I have a situation where I think I need to use a Heckman selection model to correct for endogeneity. I am interested in studying the effect of firm's market entry mode on its performance. Factors that influence a firm's performance could also be correlated with firm's choice of entry mode. So I am thinking I should use the Heckman model: first, model the choice of entry mode (selection equation) using a multinomial probit (since I have three entry modes in my context) and then model firm performance (outcome equation: success/failure in my context - hence logit).
My questions are as follows:
I think a key assumption of the Heckman selection model is that error terms of the selection and outcome equation are normally distributed. In my context, since I use a logit specification for my outcome equation, I think this assumption is violated. Is it right to the Heckman model in my situation? If not, is there a workaround?

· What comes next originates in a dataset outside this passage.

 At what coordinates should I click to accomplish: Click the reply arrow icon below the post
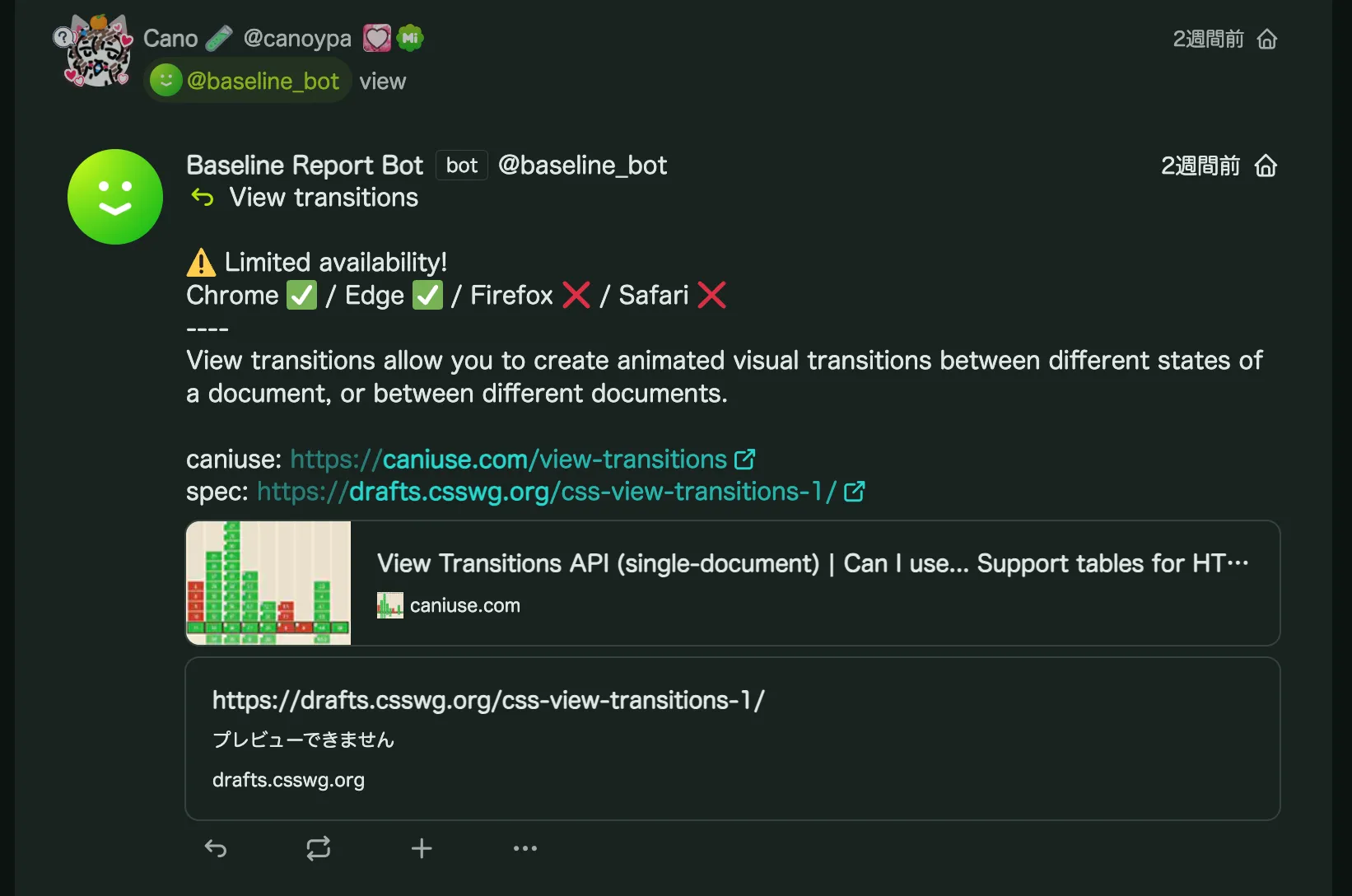tap(216, 848)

Assuming I can use Heckman model, do I get two inverse Mills ratios given that I have three levels in my selection model? I have seen only examples of using inverse Mills ratio involving binary probit selection equation.
Again assuming I can use Heckman model, the outcome equation will be modeled on a panel data in my setting. Does that involve any complications/watchouts in using the inverse Mills ratio in the second stage?
Lastly, I am most comfortable with R, and is there any readymade solution available in R that I can use in my context? If not, I could also try out any Stata solutions. If neither, do I just run the models separately in two stages. In that case, is there a way to collect the Inverse Mills ratio manually from a multinomial probit model?
I really appreciate any suggestions to address my problem. Thanks.